AIM OF THE TASK :: Where a line below contains "will", count it. Reply with the total only.

DATA EXCERPTS ::
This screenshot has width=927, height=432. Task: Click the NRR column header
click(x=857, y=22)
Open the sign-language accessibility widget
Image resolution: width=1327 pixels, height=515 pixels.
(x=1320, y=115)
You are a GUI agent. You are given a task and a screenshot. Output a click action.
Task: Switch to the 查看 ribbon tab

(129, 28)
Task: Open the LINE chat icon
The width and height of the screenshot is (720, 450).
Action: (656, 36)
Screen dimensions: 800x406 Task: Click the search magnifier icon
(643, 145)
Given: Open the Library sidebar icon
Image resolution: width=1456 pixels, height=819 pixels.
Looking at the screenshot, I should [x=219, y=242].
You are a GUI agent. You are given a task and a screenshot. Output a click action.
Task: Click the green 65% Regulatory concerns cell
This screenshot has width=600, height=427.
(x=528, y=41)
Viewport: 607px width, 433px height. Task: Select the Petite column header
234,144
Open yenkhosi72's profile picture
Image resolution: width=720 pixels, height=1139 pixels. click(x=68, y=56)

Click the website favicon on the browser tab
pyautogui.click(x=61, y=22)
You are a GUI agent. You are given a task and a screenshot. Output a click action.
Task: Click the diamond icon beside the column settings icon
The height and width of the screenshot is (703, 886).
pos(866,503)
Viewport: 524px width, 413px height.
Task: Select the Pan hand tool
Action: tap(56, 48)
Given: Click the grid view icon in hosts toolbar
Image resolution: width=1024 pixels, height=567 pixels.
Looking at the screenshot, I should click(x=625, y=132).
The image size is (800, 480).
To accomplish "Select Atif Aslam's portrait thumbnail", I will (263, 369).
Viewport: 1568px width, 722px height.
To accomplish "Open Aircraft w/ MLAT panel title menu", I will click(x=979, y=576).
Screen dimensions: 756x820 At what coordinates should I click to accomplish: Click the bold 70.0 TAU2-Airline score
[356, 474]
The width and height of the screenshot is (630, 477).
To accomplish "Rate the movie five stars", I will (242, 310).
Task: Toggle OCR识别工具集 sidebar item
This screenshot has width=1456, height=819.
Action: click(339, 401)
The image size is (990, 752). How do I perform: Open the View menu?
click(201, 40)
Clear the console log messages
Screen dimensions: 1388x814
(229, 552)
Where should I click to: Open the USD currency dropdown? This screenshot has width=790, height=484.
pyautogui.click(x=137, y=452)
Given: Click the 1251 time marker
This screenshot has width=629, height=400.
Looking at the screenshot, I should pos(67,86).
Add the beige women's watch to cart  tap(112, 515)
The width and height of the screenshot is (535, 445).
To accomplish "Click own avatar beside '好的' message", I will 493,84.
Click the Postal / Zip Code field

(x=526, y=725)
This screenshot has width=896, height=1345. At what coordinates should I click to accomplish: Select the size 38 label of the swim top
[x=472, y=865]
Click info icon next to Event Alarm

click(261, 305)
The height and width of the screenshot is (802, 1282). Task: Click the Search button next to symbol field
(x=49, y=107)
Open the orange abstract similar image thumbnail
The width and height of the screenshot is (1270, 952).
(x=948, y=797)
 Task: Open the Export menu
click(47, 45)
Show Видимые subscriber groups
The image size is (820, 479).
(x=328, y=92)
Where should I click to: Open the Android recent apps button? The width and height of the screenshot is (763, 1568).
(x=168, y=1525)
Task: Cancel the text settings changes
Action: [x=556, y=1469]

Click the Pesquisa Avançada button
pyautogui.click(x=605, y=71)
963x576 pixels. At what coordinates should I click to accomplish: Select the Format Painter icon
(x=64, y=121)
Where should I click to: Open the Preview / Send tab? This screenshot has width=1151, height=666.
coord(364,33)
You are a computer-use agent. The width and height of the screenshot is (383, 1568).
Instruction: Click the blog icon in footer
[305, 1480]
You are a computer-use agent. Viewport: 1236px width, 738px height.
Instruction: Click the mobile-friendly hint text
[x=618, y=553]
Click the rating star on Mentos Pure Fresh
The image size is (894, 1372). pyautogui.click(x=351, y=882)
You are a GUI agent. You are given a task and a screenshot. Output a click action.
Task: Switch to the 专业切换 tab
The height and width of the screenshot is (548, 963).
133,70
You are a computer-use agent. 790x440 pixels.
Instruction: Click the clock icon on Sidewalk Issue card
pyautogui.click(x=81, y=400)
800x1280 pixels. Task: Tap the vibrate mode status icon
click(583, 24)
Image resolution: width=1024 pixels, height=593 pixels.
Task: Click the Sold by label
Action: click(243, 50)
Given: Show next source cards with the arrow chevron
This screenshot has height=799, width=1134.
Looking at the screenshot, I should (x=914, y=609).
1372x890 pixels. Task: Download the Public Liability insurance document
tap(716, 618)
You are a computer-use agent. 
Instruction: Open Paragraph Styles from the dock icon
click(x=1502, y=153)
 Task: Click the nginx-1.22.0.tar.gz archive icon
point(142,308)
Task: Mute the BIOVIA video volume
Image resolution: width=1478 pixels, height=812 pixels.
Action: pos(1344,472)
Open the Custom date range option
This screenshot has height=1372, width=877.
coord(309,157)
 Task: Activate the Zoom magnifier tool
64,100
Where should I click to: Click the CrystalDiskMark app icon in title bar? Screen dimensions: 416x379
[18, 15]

OUTPUT OF THE TASK :: 4